Como cada 12 de marzo Victoria de Suecia ha cumplido con la tradición y se ha dado un pequeño baño de masas en el patio del Palacio Real de Estocolmo con motivo de su santo. Vestida de uniforme por segundo año consecutivo y muy sonriente, la futura reina ha recogido flores y ha recibido cientos de felicitaciones en un acto sencillo y de inspiración militar. Así ha transcurrido, sin presencia de su marido, el principe Daniel, ni de sus hijos, los príncipes Estelle y Oscar, las celebraciones públicas por el Día de Santa Victoria, sin embargo, la mirada está puesta en las fiestas que vendrán y, sobre todo, en las cuentas que la Casa Real ha presentado esta misma semana para solicitar una subvención extraordinaria y organizar las celebraciones por el 50 cumpleaños de la heredera.
A comienzo de esta semana la Corte Real de Estocolmo publicó su presupuesto para el período 2027-2029. Las finanzas de la Corte se describen como "estrechas" y se alega que la razón es, entre otras cosas, la disminución de los ingresos por visitas a las actividades públicas. Tal y como recoge uno de los principales medios del país, Expressen, se argumenta que "si el número de visitantes en 2025 hubiera sido el mismo que en 2019, la Corte Real habría tenido aproximadamente 30 millones de coronas adicionales en ingresos". Una caída que se achacan a la situación mundial turbulenta y a una inflación creciente.

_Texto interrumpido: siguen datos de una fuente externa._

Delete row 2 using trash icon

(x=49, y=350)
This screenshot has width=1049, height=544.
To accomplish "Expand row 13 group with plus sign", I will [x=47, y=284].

Desde la corte del rey Carlos Gustavo, que en años anteriores ya advertía que los fondos que se les brindan son insuficientes para el mantenimiento de los palacios, se advierte que el robo que tuvo lugar en otoño en el Museo del Louvre en París les llevó a revisar los sistemas de seguridad y que han tenido que invertir en esta partida para proteger tanto las residencias reales como las importantes colecciones de arte y objetos que en ellas se guardan. "Pretendemos invertir en el próximo periodo 8 millones de coronas al año (unos 700 mil euros) en protección contra el robo y el vandalismo", aseguran desde la institución. Esta no es la única preocupación en materia de protección, ya que el documento documento financiero al que ha tenido acceso el citado medio asegura que ha sido necesario aumentar en 5 millones de coronas suecas al año (cerca de medio millón de euros) el dinero que se destina para la seguridad de los propios miembros de la familia real.
Por otro lado, se van a destinar 4 millones de coronas (unos 370 mil euros) para la celebración de las bodas de oro de los reyes Carlos Gustavo y Silvia, que se celebrarán el próximo 19 de junio pero del que todavía no ha trascendido un programa oficial y se descone si los fastos serán exclusivamente de la familia real sueca y los ciudadanos, o si también se invitarán a miembros de la realeza europea y se harán grandes celebraciones en el Palacio Real.
Hasta aquí los grandes gastos del 2026, pero es que el próximo año la princesa heredera, Victoria de Suecia, cumple 50 años y es por este motivo la Corte Real ha solicitado una financiación adicional. "Los documentos presupuestarios indican que la Princesa Heredera tendrá una celebración en palacio, pero también se planean diversas actividades públicas y varias visitas a condados", cuenta la prensa sueca de un documento en el que solicitan para tal fin 4 millones de coronas (otros 370 mil euros) en concepto de subvención extraordinaria.